▶ [Exercise details]:
Pick out every line of the records that contains the word "perform" and copy each one.

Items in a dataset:
• • • •

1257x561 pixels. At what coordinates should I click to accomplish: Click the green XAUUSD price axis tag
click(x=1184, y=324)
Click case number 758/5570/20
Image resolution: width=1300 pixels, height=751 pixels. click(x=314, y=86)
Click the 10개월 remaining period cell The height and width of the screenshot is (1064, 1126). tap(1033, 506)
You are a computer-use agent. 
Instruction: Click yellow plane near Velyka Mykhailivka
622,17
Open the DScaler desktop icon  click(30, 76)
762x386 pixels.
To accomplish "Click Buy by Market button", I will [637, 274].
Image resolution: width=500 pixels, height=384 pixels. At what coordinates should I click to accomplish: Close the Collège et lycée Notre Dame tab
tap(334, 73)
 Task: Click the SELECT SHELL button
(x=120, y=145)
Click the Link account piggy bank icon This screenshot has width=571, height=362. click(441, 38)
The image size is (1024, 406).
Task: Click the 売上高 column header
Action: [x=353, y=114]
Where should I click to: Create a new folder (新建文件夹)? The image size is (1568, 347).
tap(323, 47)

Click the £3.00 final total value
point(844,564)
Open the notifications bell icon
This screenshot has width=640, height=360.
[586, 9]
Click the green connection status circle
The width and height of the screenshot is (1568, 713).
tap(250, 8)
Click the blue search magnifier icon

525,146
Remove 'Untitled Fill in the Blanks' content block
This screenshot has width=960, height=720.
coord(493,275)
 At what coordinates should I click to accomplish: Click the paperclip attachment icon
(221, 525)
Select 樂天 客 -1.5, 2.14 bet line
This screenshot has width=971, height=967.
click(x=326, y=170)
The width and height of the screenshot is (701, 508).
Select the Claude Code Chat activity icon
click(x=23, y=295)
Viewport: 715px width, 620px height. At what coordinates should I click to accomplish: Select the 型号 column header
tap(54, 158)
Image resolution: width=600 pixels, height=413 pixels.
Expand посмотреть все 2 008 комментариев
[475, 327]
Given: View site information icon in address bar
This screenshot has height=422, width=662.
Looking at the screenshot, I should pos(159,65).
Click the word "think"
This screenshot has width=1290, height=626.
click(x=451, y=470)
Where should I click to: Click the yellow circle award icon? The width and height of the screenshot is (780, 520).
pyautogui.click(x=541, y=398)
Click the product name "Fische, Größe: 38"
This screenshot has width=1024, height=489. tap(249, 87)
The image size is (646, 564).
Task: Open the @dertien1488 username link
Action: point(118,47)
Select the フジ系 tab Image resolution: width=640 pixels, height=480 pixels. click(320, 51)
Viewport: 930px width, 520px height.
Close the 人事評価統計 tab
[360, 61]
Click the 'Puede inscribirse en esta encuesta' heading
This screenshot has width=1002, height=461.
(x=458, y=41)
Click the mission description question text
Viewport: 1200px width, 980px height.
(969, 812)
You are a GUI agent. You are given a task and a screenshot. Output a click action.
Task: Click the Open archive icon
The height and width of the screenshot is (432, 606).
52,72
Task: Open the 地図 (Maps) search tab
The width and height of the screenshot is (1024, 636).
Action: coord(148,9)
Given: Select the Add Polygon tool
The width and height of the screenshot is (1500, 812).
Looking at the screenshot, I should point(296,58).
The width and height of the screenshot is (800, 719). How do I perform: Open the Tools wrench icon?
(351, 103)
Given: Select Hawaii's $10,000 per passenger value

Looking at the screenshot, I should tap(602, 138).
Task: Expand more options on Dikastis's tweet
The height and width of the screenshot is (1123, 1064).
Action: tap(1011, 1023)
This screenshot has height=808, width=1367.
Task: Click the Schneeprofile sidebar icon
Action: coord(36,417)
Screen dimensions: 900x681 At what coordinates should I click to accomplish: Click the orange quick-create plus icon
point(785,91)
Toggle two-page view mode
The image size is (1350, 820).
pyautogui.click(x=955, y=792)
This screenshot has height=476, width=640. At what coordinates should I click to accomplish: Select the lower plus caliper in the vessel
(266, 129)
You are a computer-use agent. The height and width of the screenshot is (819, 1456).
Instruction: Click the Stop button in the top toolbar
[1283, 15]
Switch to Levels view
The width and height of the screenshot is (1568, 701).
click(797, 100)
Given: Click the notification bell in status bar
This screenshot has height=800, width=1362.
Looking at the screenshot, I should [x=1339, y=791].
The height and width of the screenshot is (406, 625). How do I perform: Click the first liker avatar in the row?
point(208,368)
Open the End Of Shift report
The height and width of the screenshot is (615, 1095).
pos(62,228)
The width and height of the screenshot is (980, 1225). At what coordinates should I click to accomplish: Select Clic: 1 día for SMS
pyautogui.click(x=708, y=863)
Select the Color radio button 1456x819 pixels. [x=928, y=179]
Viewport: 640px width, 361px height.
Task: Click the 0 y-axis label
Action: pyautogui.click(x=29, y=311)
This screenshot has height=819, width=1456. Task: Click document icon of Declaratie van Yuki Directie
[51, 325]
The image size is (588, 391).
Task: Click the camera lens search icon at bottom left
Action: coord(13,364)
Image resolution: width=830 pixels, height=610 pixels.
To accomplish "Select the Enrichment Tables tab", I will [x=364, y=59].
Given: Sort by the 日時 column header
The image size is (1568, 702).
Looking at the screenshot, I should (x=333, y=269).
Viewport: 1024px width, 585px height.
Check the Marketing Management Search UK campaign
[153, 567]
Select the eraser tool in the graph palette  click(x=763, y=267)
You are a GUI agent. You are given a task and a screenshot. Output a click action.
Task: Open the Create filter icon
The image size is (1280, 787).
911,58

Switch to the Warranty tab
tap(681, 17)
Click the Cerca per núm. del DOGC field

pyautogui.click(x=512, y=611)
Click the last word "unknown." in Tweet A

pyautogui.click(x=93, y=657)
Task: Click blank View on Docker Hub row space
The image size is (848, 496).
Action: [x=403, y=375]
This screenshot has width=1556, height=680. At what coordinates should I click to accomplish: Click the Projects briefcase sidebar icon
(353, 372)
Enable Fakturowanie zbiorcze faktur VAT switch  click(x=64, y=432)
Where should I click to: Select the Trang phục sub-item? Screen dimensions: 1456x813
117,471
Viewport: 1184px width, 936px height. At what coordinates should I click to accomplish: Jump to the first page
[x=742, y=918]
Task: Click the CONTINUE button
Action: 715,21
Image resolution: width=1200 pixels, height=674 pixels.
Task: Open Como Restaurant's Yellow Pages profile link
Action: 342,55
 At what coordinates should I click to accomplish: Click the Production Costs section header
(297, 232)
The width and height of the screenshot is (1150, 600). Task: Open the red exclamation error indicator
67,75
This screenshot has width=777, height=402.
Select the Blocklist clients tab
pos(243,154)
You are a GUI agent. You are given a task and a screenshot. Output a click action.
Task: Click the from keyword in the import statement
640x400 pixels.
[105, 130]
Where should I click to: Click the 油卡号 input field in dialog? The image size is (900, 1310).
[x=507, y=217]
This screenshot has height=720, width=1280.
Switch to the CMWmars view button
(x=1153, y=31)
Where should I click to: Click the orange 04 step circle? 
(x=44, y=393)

• • • •

▶ [Exercise result]:
The width and height of the screenshot is (800, 719). How do I perform: Open the Tools wrench icon?
The height and width of the screenshot is (406, 625). How do I perform: Click the first liker avatar in the row?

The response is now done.